● Element lookup entries
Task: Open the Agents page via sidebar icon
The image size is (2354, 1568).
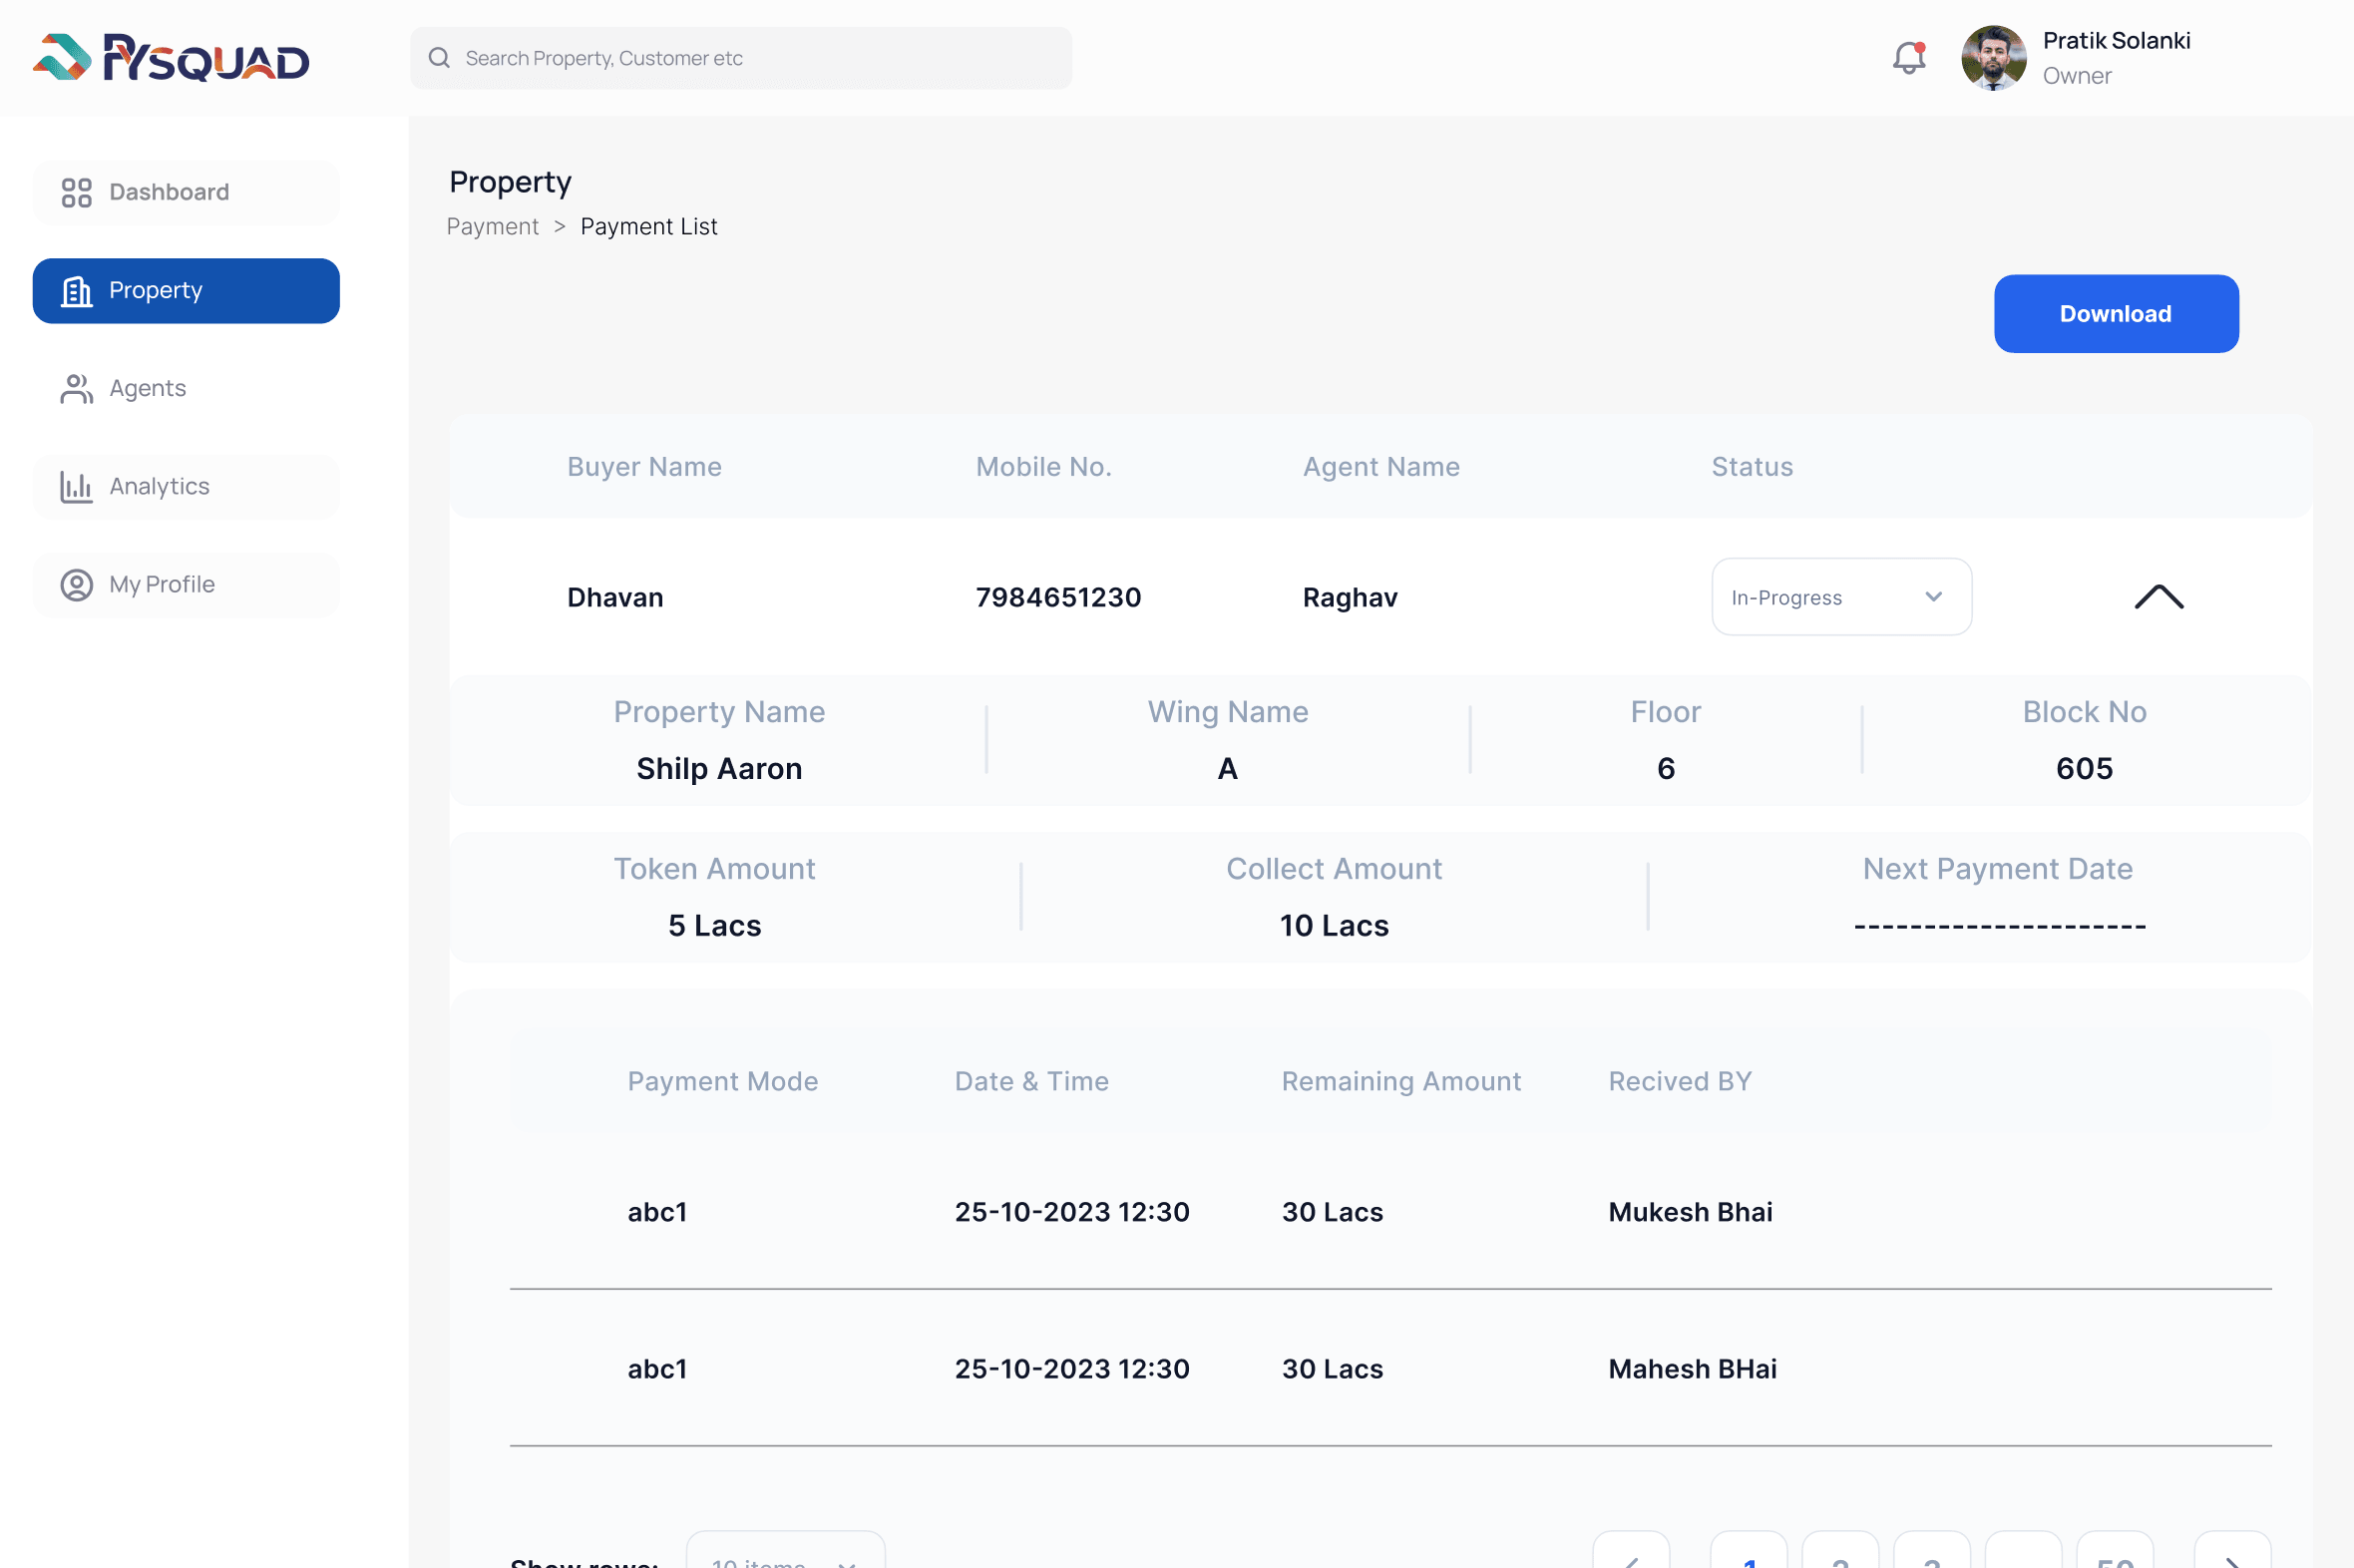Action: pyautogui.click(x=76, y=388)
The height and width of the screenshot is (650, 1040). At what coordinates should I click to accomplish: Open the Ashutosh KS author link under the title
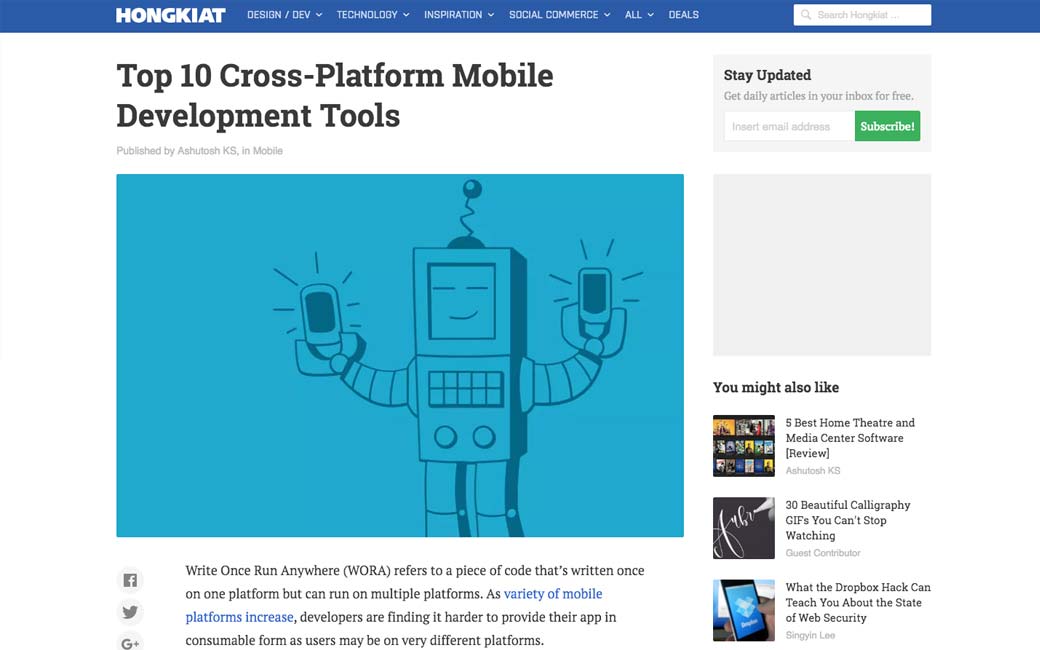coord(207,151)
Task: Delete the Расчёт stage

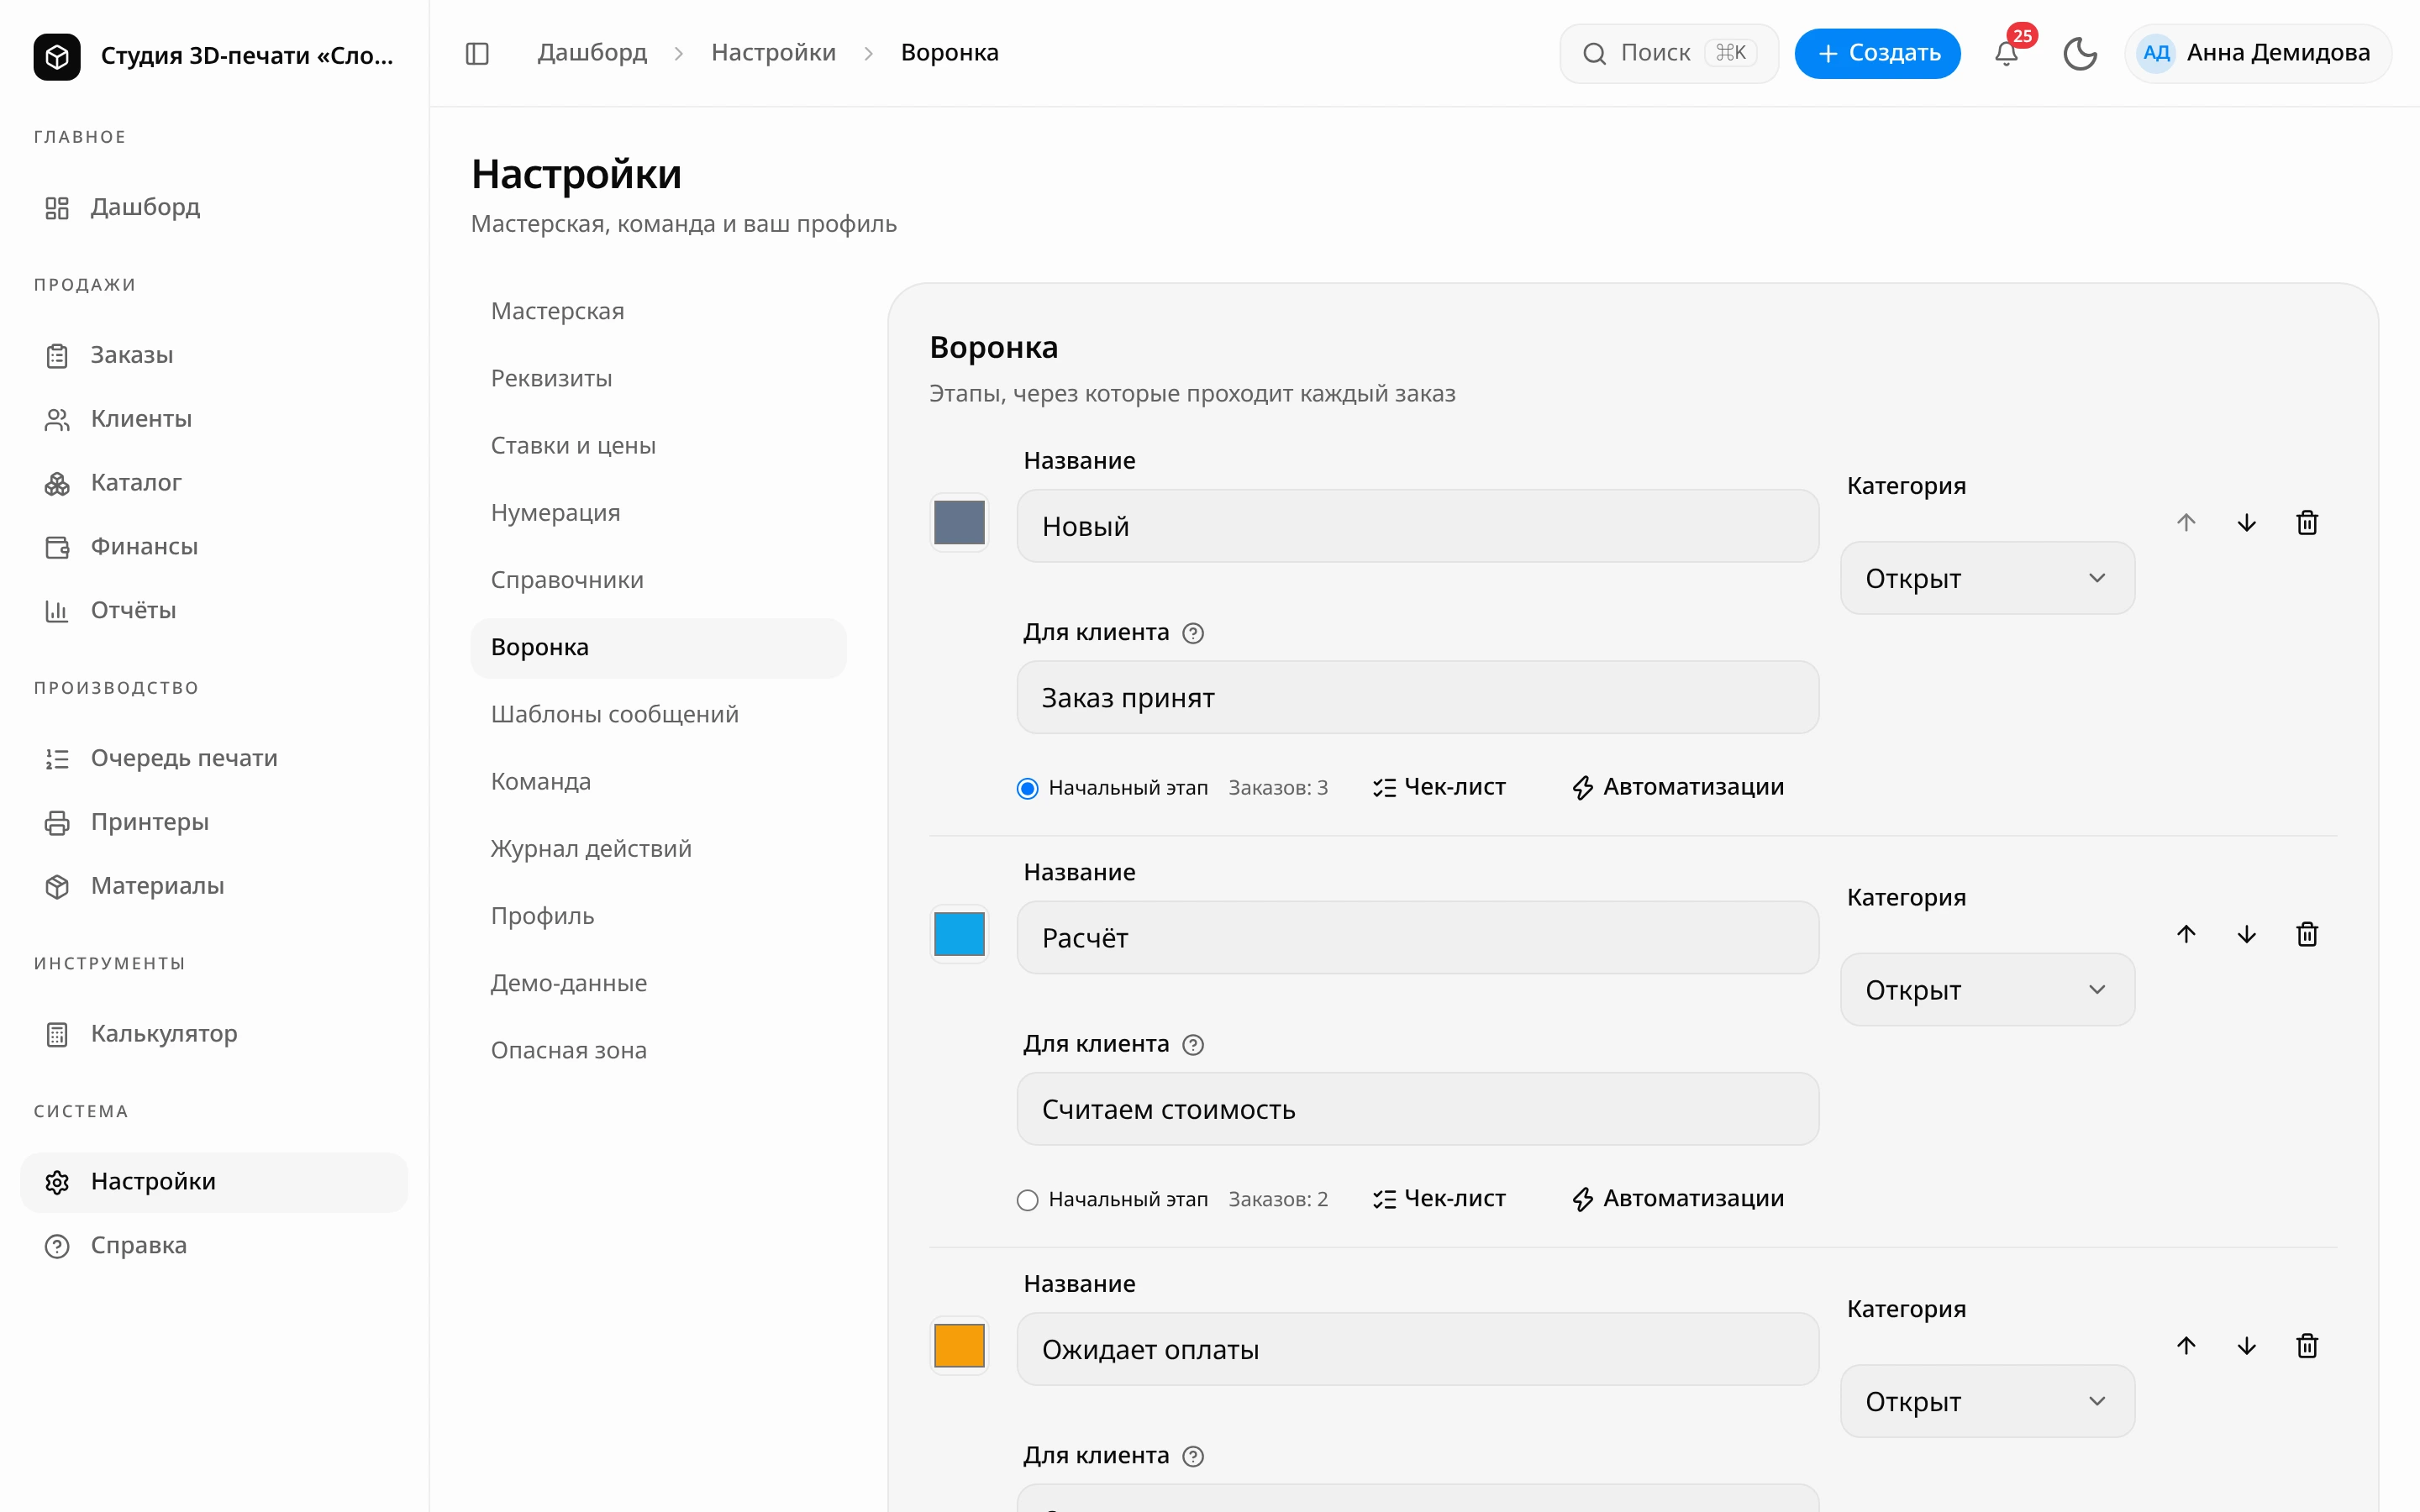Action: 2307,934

● Task requirements
Rewrite every entry above with "Task" changed to "Instruction", keeping all else the same and omitting the pictures.

● Result of this task
Instruction: Open the Agents page via sidebar icon
The image size is (2354, 1568).
Action: pyautogui.click(x=76, y=388)
The height and width of the screenshot is (650, 1040). At what coordinates should I click to accomplish: Open the Ashutosh KS author link under the title
coord(207,151)
Instruction: Delete the Расчёт stage

Action: 2307,934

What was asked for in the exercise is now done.